Rising prices could, after all, change consumption patterns. And that could hit
fashion where it hurts. Scott was just reframing the issue.
With pool toys.
Specifically, he
transformed life preservers into trompe l’oeil peplums on little technicolor
skirt suits; used them to pad out lapels to form a puffy bright-red heart
around the neck or otherwise decorate 1980s little black dresses and
power-lunch suits; swapped them in like feather boas to swathe the shoulders;
and otherwise employed plastic flotation devices (often in the shape of
duckies, bunnies, turtles and other childhood cartoon friends) to buoy,
literally, the mood.
“You have to
save space for joy,” he said. Joy that was “unabashed, but” — he qualified —
“not unaware.”
And not
unprecedented — Franco Moschino himself riffed on the life-vest-as-jacket in a
long-ago collection — and the undeniably clever. Scott is a dab hand with a
visual joke. It was hard not to let loose a giggle or two when faced with a
white goddess gown, like something from an Erté art deco sketch, with two
enormous swan floaties curving up behind. Or smile at an iridescent blue tulle
ballgown with water wing dolphins padding the hips like panniers.
But it is also
true that Scott has a tendency to become enchanted with his own wit, and that
this particular piece of frockplay veered awfully close to the line of
let-them-eat-cake (another idea Scott has bent to his own ends). For many,
inflation and its implications for the cost of living are no laughing matter.

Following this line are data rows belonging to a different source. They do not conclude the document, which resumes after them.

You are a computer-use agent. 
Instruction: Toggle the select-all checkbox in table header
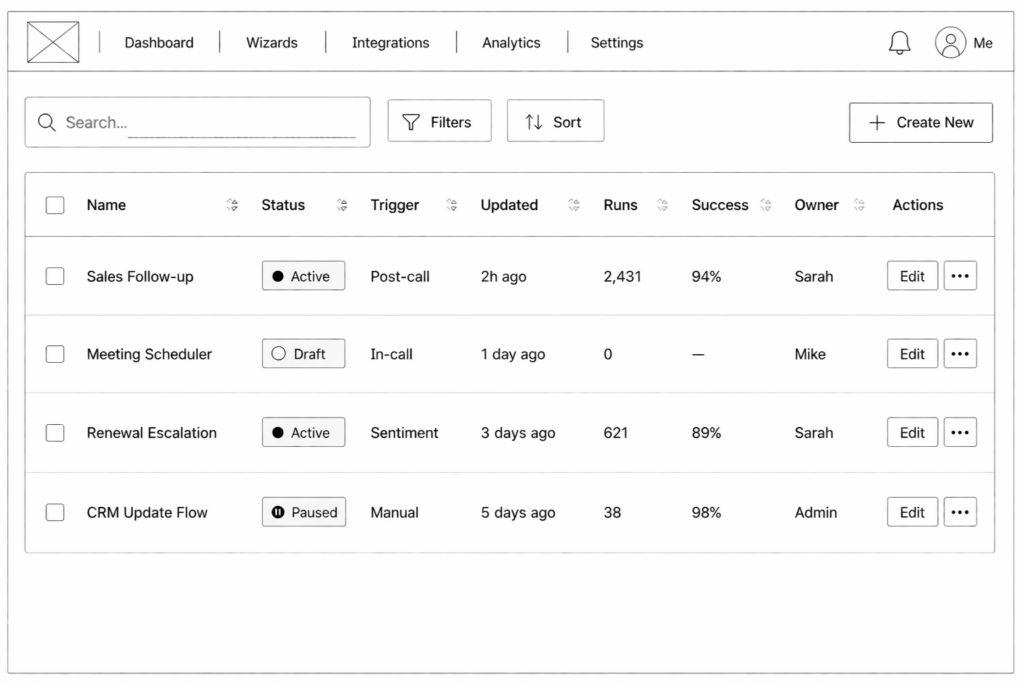55,205
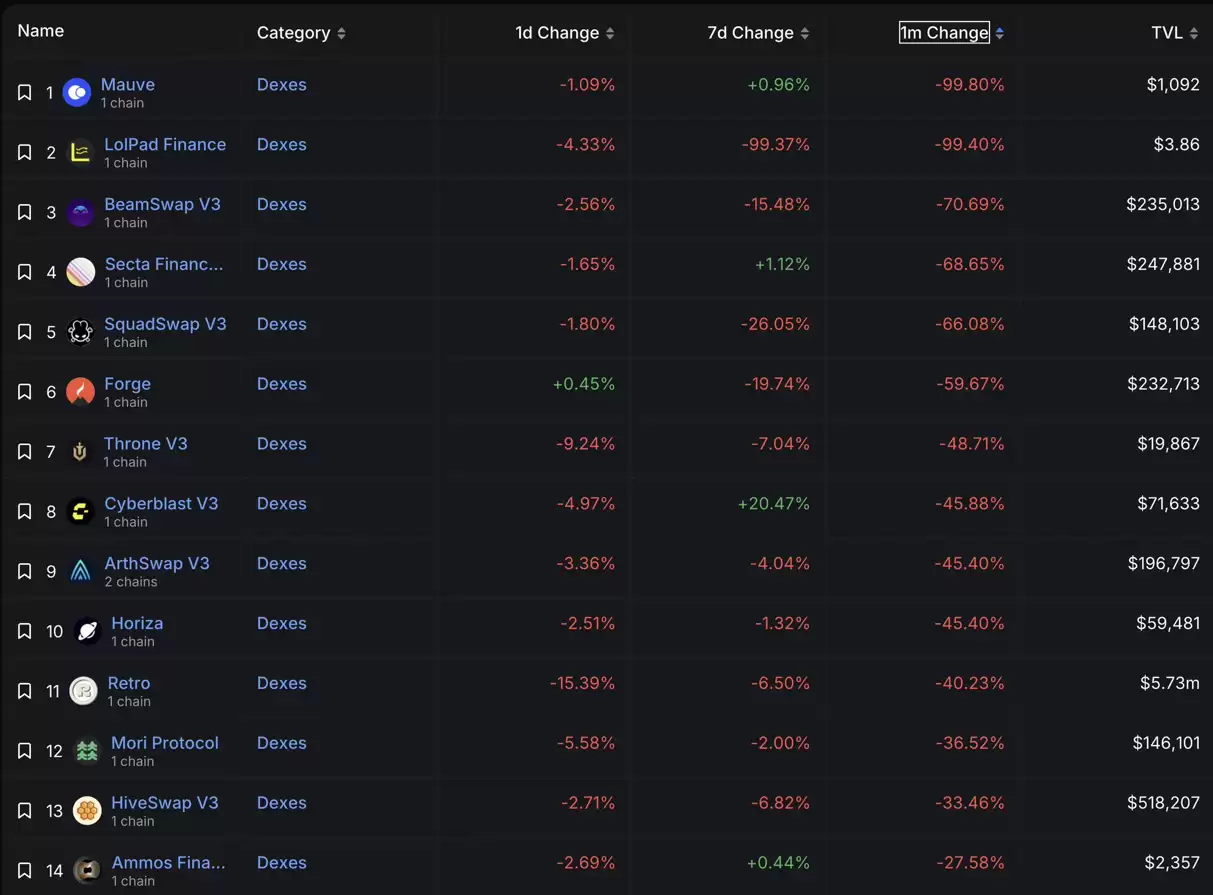Sort the table by Category column
Screen dimensions: 1213x895
click(341, 33)
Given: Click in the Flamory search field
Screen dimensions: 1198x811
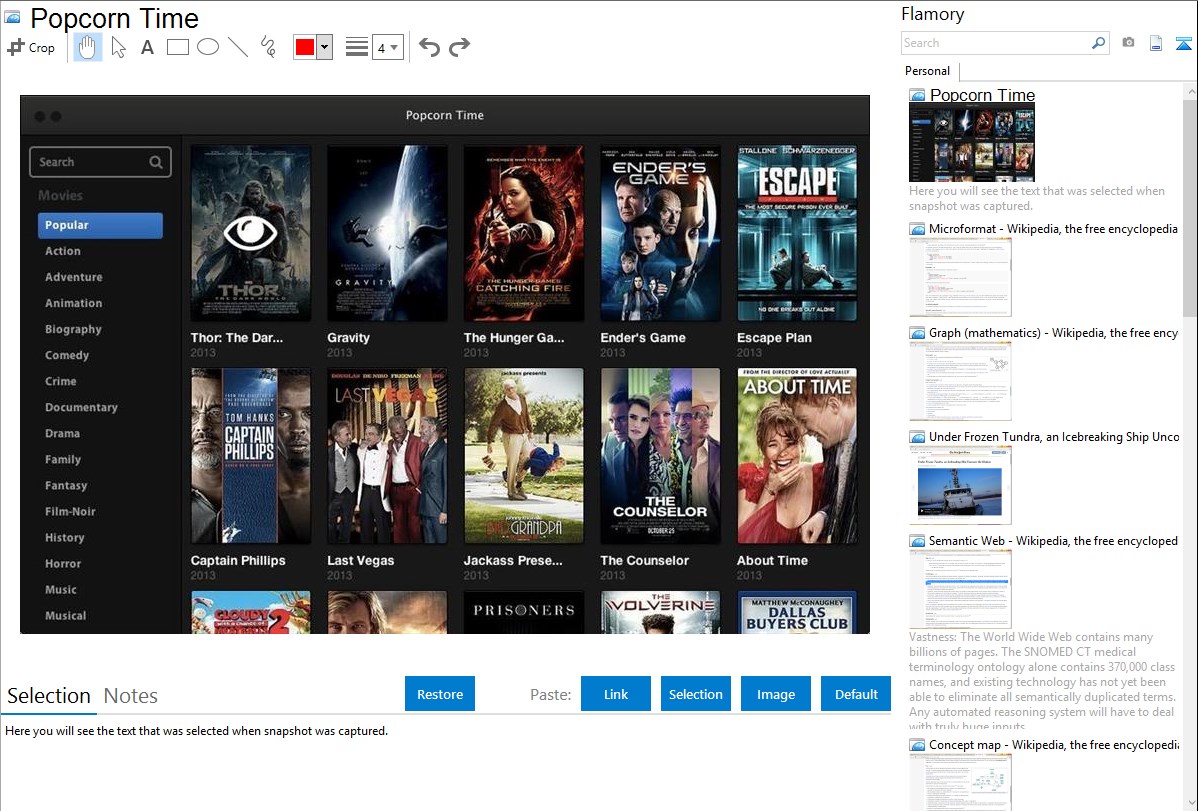Looking at the screenshot, I should (x=995, y=43).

Models present looks at the Moncler spring 2023
fashion show in Milan, on September 24, 2022.
There is value
in bringing levity to the moment, and in defanging fear by making it funny — in
offering a life raft of sorts. But whether it is a good look to sell it in the
form of a wearable one-liner is less clear.
Still, there’s a
sink-or-swim vibe running through the collections. At MaxMara, Ian Griffiths
also went down to the seaside, with an array of wide-leg sailor pants,
midriff-baring cropped tops and easy-tailored jackets in rough linen,
sun-bleached pastels, and the whiff of the old Riviera. At Emporio Armani,
Giorgio Armani juxtaposed his aquatic silks and beaded dresses against the
backdrop of an endlessly running stream.
It’s one way to
self-soothe with dress in the age of anxiety. At Prada, Miuccia Prada and Raf
Simons offered another. Enlisting Nicolas Winding Refn, the director of the
2011 action film “Drive,” as a sort of cineaste collaborator to create not a
joke, but a mood.
Thus, Refn built
a nameless house in a nameless place that became their set, covered in black
craft paper with holes ripped out for doorways and windows through which
glimpses of different scenes in different rooms could be seen. A foot here, an
empty chair there — lives lived just out of reach.
Then they sent
out a Prada wardrobe with the flaws built in, like the clothes already had been
beaten down by experience and come out the other side.
First, there was
an institutional gray onesie that combined leggings and a button-up shirt. Onto
this were layered boxy jackets and coats in lighter gray. Later came two-tone
shifts in colors like oily black and lipstick-orange red, the tints not quite
reaching the unfinished edges, creases silk-screened on.
Also chunky knit
sweaters and skirts slit to mid-thigh, layered over ragged white silk slips and
snagged in different places, looking like the fabric had been caught on the
edge of a desk as the wearer rushed by; apron minidresses pre-scrunched into
folds at the hips and waist; and beautiful papery silks printed with giant
flowers and then torn upward at the hem (like the paper walls), to reveal the
black slip beneath.
In their
imperfections lay their power. Like Scott’s life preservers, they suggest
survival, albeit in a more narratively abstract and emotionally layered way.
At the end, a series of
black dresses and coats came, each with a bow stuck on randomly at the back
like a migrating form of decoration, tails streaming out behind to suggest a
train, or a windsock. Just in case you need to test which way the zeitgeist is
blowing.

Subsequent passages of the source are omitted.